* OBJETIVO DA TAREFA
Transcreva fielmente, do texto sobre a decisão do STJ acerca do reparo de celulares, a parte que vai de "Por maioria, a" a "do Consumidor (CDC).".

* TRECHO EXTRAÍDO
Por maioria, a 3ª Turma do Superior Tribunal de Justiça (STJ) afastou a tese da essencialidade automática e generalizada do aparelho celular, mantendo a aplicação do prazo de até 30 dias para reparo de vícios, nos termos do art. 18, §3º, do Código de Defesa do Consumidor (CDC).
O entendimento que prevaleceu no julgamento foi o voto divergente do ministro Ricardo Villas Bôas Cueva, acompanhado pelos ministros Humberto Martins e Moura Ribeiro. Segundo essa corrente, o consumidor, em regra, não pode exigir de imediato a substituição do produto, a restituição do valor pago ou o abatimento proporcional do preço, devendo aguardar a tentativa de reparo pelo fornecedor no prazo legal.

* LINHAS FORNECIDAS
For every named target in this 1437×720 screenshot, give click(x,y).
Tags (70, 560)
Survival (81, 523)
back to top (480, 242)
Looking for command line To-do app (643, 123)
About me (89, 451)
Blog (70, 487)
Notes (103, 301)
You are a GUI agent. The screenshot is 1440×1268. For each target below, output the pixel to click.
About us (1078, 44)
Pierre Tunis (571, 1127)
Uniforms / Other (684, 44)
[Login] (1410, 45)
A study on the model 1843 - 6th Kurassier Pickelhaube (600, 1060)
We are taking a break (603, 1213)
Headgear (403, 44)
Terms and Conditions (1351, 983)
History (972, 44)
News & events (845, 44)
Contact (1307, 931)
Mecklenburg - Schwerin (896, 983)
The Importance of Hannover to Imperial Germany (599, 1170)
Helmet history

* RESULTADO DA TAREFA
Por maioria, a 3ª Turma do Superior Tribunal de Justiça (STJ) afastou a tese da essencialidade automática e generalizada do aparelho celular, mantendo a aplicação do prazo de até 30 dias para reparo de vícios, nos termos do art. 18, §3º, do Código de Defesa do Consumidor (CDC).